1. Read the budget line
Every stac composite run prints at startup something like:
RAM budget (16.0 GB target, band_chunk_size=1) — output: 3.3 GB | mask cache: 5.0 GB | scene strips: 1.3 GB | band working: 0.4 GB | decode: 0.1 GB (strip_rows=512) → ~10.1 GB peak
Five components:
| Component | What it is | Scales with |
|---|---|---|
| output | Pre-allocated output buffers, one per band | n_bands × total_cells |
| mask cache | Mosaicked cloud masks, one per scene | n_scenes × strip_rows |
| scene strips | Per-scene data for the active band chunk | band_chunk_size × n_scenes × strip_rows |
| band working | The active band’s mosaicked tile cache | band_chunk_size × strip_rows |
| decode | In-flight tile decode buffers | tile_concurrency |
If ~X GB peak is comfortably within --max-memory (or your host’s free
RAM), proceed; if not, see step 2.
2. Watch the [ram] transition log lines
Since v0.6.26, SurtGIS prints RSS and cumulative-tile counters at strip/phase/band-chunk transitions:
[ram] baseline before strip loop: RSS=120 MB
[ram] strip 1/2 start: RSS=3300 MB, tiles_cumulative=0
[ram] strip 1/2 after Phase A (masks): RSS=5800 MB, phase_a_tiles=1890, cumulative=1890
[ram] strip 1/2 chunk bands [0..1] start: RSS=6200 MB, cumulative=1890
[ram] strip 1/2 chunk bands [0..1] end: RSS=6400 MB, cumulative=3780
Rule of thumb: if RSS grows between a chunk start and the matching
chunk end by more than the budget’s scene strips + band working, the
model is wrong for this workload — file an issue
with the full log. That’s exactly how the fragmentation bug in v0.6.24
was found.
3. Lower the budget, then the bbox
In order of impact:
Cut SURTGIS_RAM_BUDGET_GB. Halves strip_rows, proportionally
halves mask cache and scene strips:
SURTGIS_RAM_BUDGET_GB=8 surtgis stac composite ...
Cut --band-chunk-size.

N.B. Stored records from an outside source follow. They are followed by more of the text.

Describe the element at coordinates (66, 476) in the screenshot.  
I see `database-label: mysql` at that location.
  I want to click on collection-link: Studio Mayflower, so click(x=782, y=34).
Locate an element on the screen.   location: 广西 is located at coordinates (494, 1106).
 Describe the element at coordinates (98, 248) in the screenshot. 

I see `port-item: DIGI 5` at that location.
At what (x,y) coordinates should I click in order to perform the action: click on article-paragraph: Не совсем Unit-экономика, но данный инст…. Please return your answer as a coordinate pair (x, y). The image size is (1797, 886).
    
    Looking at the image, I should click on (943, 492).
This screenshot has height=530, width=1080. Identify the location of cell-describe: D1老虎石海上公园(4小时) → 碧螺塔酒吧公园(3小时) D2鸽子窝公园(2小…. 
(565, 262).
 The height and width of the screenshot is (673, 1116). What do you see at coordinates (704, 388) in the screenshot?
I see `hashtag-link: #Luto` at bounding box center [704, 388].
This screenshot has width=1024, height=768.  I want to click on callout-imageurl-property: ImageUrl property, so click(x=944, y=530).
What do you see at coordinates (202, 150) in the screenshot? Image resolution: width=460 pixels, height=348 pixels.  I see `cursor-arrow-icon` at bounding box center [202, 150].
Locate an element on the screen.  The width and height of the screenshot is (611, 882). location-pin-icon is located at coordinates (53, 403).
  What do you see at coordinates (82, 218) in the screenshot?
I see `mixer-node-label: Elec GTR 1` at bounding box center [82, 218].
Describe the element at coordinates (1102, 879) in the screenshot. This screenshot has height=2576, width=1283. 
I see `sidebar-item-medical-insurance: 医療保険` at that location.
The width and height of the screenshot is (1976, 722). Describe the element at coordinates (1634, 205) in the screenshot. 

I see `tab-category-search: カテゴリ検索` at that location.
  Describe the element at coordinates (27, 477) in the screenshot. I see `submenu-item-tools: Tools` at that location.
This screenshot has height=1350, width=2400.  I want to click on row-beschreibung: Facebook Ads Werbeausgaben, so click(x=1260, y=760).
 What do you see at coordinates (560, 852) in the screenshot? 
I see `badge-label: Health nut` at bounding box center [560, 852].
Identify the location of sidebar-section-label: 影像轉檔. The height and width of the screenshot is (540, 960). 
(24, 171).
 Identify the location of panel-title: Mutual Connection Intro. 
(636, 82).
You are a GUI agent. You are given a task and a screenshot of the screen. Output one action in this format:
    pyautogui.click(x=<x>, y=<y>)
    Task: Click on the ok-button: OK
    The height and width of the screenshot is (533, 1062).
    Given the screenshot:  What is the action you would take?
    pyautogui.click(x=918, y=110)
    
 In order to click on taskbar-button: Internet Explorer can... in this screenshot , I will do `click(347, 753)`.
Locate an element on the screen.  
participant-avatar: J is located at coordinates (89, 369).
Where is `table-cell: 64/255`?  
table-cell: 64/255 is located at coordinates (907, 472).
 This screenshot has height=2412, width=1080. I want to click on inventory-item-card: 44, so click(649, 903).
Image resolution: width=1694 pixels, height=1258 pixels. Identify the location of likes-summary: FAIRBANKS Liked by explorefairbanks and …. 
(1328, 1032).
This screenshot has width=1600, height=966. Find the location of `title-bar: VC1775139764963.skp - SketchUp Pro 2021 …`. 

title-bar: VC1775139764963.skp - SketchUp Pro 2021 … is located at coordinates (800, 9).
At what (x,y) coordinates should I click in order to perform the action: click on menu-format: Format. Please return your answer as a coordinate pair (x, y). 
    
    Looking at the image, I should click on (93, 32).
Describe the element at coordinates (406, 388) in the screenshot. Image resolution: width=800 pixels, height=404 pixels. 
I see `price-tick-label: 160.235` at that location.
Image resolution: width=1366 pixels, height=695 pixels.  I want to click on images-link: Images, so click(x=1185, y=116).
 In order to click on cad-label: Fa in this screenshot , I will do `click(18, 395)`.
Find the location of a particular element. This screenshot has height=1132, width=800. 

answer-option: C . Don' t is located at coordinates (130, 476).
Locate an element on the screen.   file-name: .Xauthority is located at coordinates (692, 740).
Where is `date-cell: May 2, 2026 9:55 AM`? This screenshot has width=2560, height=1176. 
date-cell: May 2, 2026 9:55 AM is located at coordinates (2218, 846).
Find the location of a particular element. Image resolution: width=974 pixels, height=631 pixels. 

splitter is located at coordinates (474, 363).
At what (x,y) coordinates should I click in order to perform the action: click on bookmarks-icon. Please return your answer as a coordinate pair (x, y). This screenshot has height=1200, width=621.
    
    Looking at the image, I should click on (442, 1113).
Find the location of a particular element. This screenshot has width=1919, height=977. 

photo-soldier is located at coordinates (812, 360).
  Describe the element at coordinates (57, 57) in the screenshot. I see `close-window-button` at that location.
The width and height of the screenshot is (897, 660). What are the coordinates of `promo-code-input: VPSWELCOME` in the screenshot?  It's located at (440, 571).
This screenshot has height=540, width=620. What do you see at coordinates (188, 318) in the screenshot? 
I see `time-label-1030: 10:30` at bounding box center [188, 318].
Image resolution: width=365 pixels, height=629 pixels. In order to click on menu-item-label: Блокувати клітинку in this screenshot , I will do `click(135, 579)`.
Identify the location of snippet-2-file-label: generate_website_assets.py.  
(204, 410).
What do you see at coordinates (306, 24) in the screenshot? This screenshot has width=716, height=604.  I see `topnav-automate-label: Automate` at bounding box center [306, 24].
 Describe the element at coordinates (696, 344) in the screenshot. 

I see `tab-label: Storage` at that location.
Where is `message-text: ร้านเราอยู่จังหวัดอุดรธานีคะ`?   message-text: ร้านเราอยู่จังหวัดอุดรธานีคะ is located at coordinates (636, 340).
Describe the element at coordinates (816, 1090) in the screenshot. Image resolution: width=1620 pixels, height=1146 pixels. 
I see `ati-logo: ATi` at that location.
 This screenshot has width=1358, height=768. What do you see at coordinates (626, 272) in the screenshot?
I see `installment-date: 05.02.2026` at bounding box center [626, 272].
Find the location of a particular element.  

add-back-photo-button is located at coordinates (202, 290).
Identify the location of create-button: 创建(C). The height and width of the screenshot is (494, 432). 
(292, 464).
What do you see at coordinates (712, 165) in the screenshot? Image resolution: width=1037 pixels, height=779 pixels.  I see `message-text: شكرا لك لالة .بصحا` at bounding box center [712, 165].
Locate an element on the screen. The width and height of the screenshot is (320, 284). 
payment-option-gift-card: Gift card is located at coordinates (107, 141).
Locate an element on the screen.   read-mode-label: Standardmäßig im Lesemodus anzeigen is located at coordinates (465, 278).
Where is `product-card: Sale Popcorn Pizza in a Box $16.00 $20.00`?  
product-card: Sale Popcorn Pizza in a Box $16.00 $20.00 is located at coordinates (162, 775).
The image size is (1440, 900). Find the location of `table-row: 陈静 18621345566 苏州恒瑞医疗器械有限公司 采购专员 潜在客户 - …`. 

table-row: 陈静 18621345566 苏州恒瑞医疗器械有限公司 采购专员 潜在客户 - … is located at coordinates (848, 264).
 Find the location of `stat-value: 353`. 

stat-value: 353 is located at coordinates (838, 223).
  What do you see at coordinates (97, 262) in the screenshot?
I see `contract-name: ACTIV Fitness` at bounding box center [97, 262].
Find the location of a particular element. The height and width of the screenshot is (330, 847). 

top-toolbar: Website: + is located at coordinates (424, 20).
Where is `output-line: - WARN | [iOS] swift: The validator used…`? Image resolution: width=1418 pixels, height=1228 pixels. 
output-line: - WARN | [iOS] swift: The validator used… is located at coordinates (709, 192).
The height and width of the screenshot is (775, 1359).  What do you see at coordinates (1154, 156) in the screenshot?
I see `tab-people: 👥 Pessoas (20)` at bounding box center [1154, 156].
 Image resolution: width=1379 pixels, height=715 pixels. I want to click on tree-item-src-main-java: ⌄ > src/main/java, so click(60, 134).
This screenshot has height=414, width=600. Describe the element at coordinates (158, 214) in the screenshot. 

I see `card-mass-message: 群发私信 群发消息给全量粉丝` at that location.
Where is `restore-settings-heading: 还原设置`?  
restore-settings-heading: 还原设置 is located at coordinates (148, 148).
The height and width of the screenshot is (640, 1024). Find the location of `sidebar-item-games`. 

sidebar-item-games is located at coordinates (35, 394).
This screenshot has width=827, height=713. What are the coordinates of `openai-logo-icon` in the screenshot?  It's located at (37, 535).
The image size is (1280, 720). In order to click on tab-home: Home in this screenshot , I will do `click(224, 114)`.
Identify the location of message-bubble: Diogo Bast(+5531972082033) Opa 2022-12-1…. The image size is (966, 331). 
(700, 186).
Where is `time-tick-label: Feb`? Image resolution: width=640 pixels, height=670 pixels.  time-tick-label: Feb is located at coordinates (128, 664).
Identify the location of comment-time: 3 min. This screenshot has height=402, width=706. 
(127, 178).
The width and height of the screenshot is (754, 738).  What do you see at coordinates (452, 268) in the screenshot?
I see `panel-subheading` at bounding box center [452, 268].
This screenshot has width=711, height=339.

K=1 is the minimum; you can’t go lower.
If you’re already at 1 and still over budget, the workload is structurally
too big for the host.
Cut --max-scenes. Each scene you drop trims mask cache and
scene strips proportionally. Going from 42 scenes to 20 halves both.
Median composite quality degrades, but on a cloud-free month that can be
acceptable.
Cut the bbox. Halving the bbox area quarters output and
proportionally shrinks every other component. If the bbox is a watershed,
process by sub-watershed and mosaic the outputs afterwards.
4. If RSS grows linearly with no plateau
That’s the fragmentation signature from the v0.6.19–v0.6.24 debugging arc. Should not recur on v0.6.26+ (mimalloc fixed it). If it does on a later version:
- Confirm you’re on v0.6.26 or later:
surtgis --version. - Share the
[ram]log plussurtgis --versionplus OS + allocator in an issue.
5. Checklist for a stuck run
Before giving up:
- Current version ≥ v0.6.26?
-
--cacheenabled if re-running the same bbox? -
SURTGIS_RAM_BUDGET_GBset to ~0.6× host RAM? -
--band-chunk-size 1? - bbox reasonable (< ~200 km × 200 km for S2 L2A at 10 m)?
- Host not competing with another RAM-heavy process?
If all yes and it still OOMs, that’s a genuine bug, not a tuning problem.